• [Work to complete]:
Copy out every line of the items below that contains the string "pyautogui", reproducing each one in full.
════
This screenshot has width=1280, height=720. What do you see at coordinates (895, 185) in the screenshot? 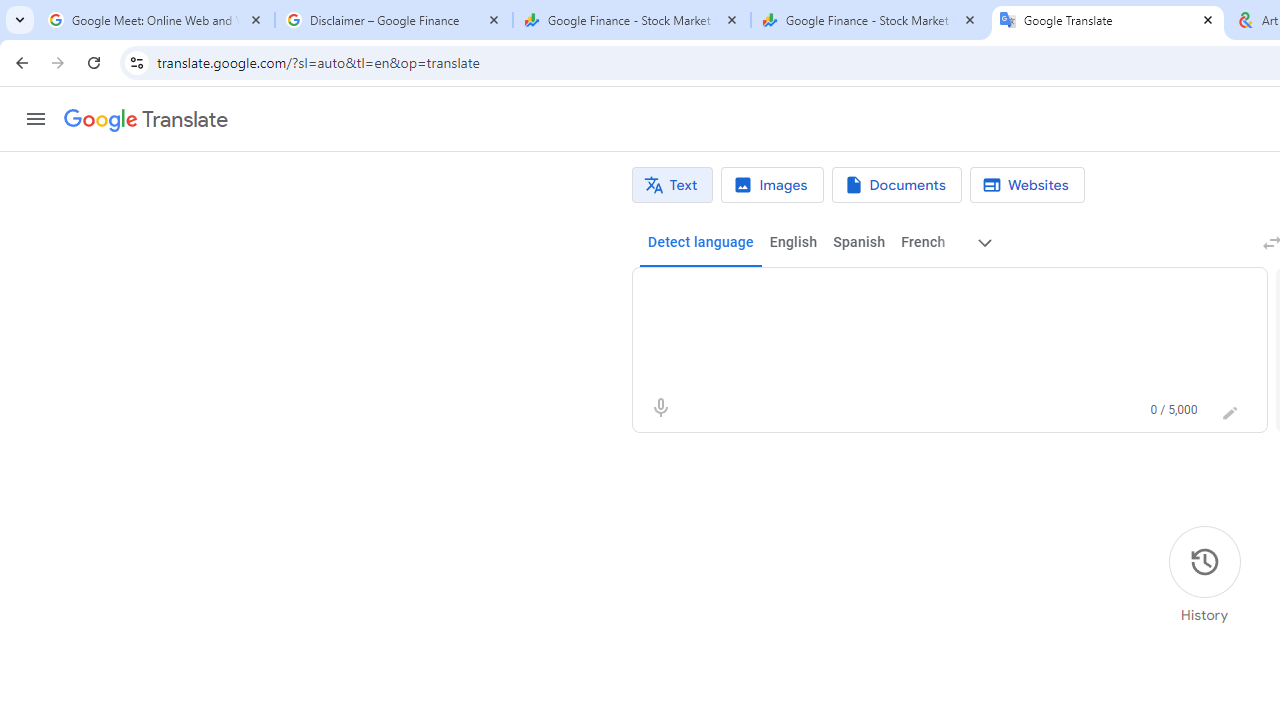
I see `'Document translation'` at bounding box center [895, 185].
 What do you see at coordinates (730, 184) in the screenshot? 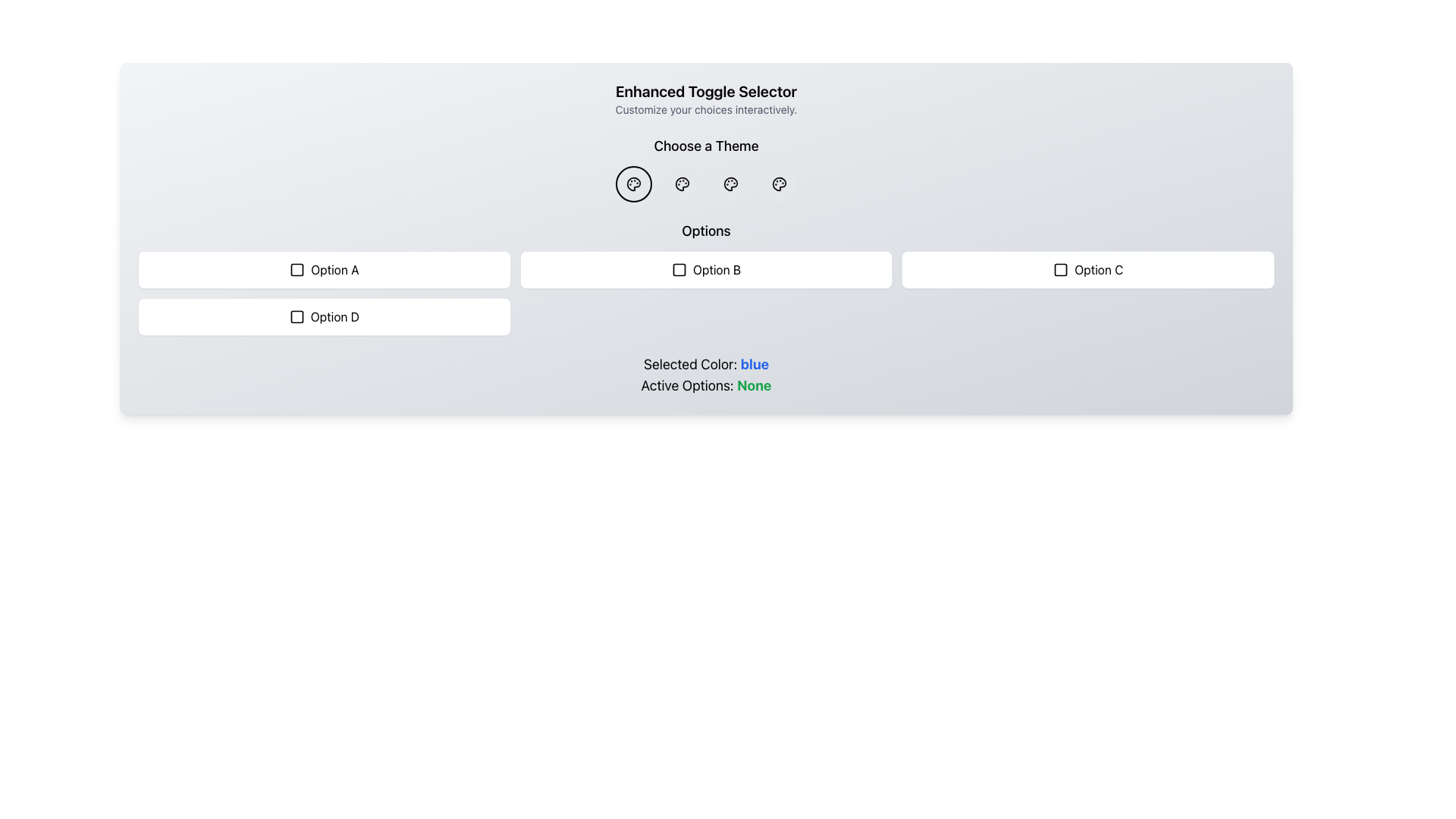
I see `the decorative palette icon in the 'Choose a Theme' section` at bounding box center [730, 184].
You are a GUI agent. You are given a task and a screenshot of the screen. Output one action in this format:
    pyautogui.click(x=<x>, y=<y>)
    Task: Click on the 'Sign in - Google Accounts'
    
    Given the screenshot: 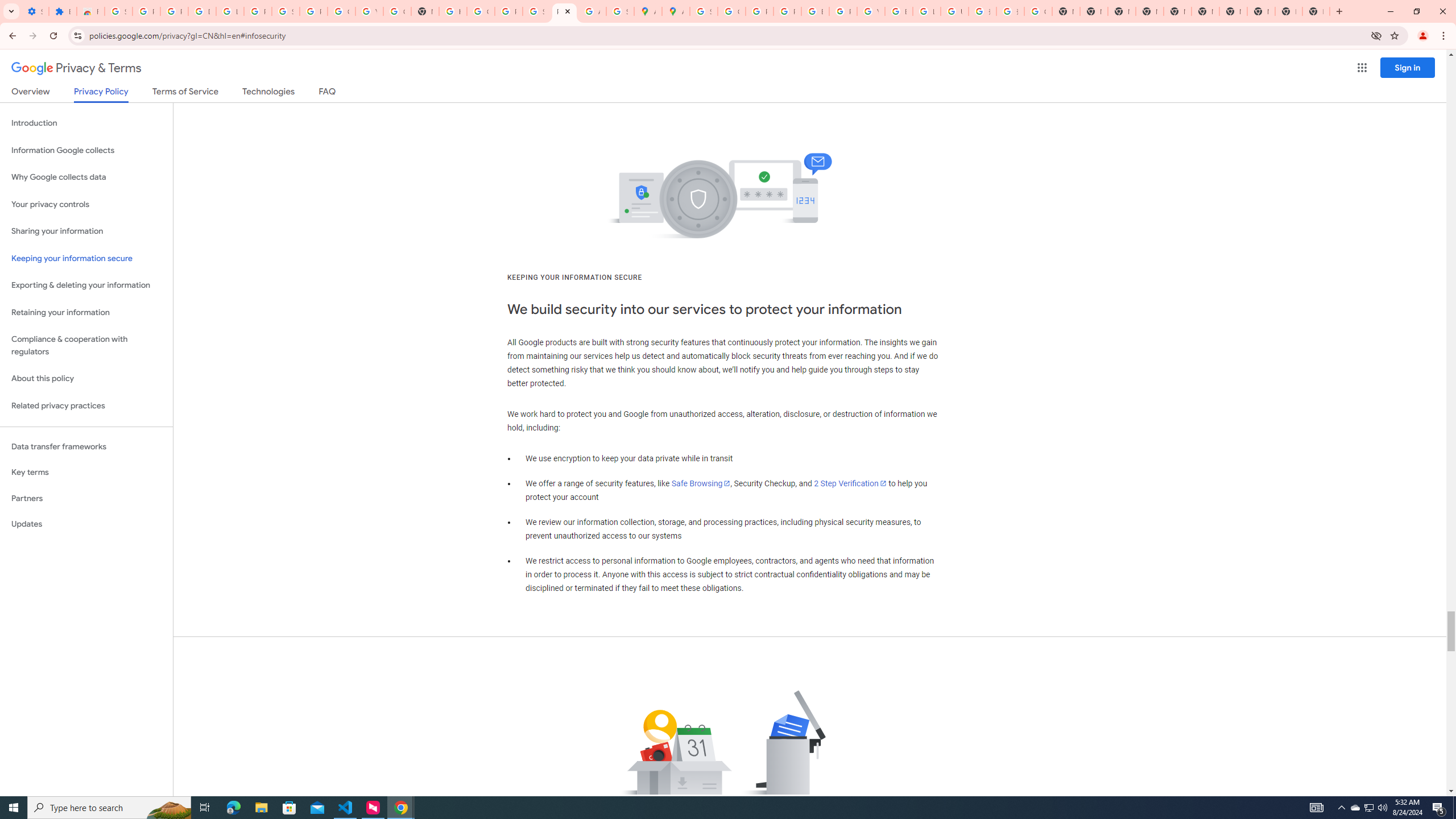 What is the action you would take?
    pyautogui.click(x=118, y=11)
    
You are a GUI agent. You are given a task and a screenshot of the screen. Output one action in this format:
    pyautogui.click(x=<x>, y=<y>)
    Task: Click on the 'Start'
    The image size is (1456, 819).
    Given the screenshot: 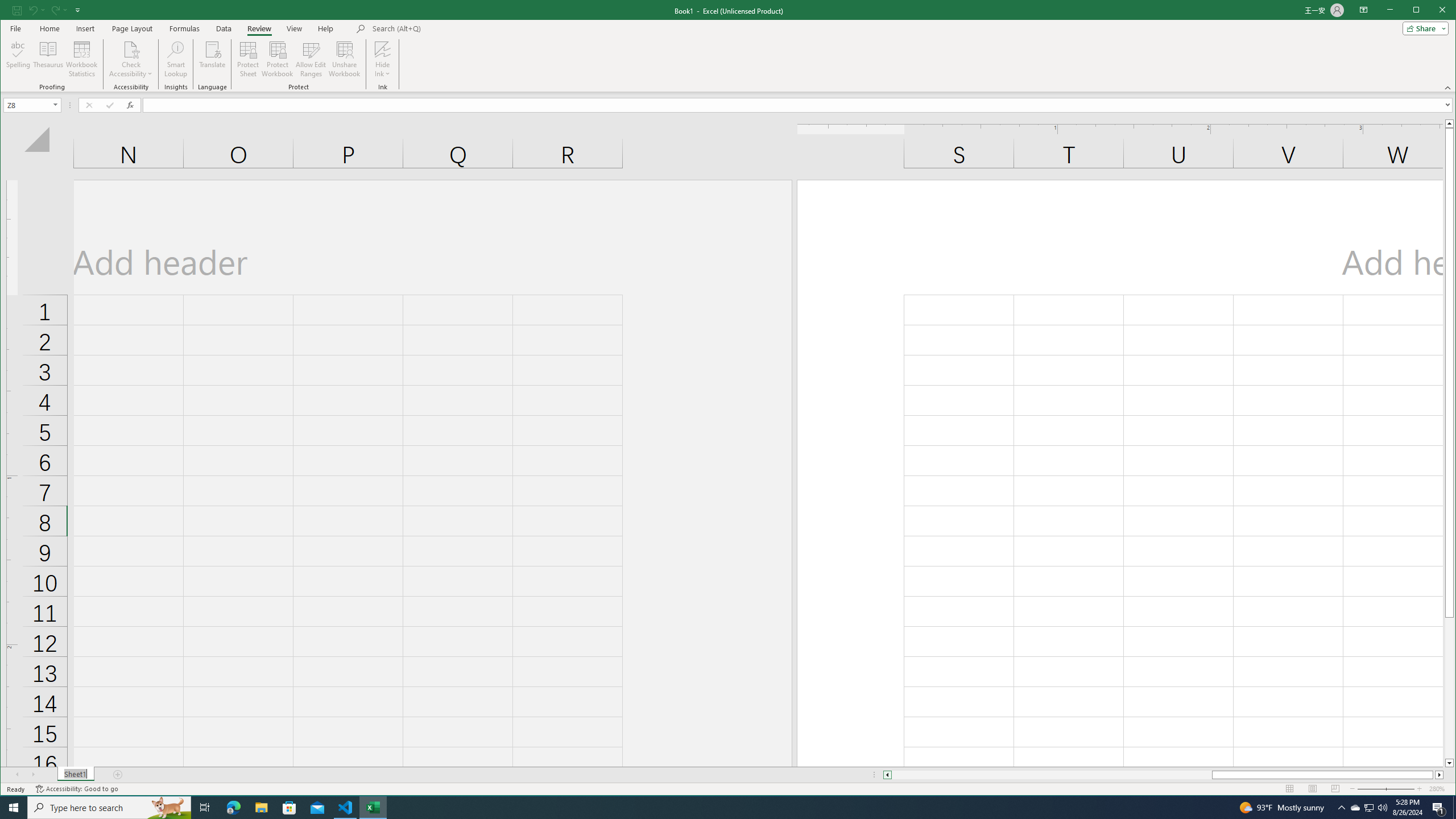 What is the action you would take?
    pyautogui.click(x=14, y=806)
    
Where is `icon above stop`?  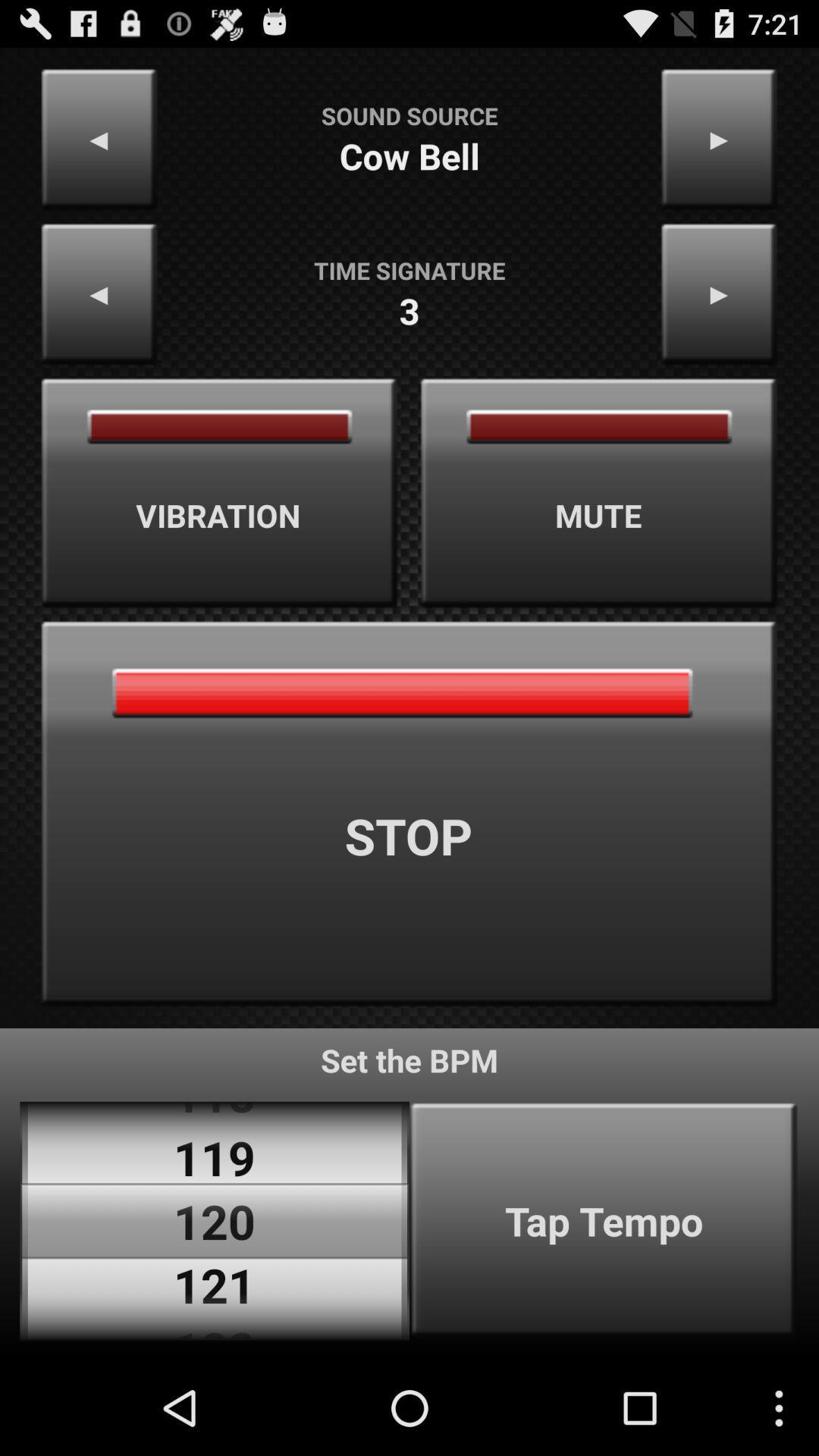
════
• [Solution for this problem]:
    pyautogui.click(x=<x>, y=<y>)
    pyautogui.click(x=118, y=11)
    pyautogui.click(x=<x>, y=<y>)
    pyautogui.click(x=14, y=806)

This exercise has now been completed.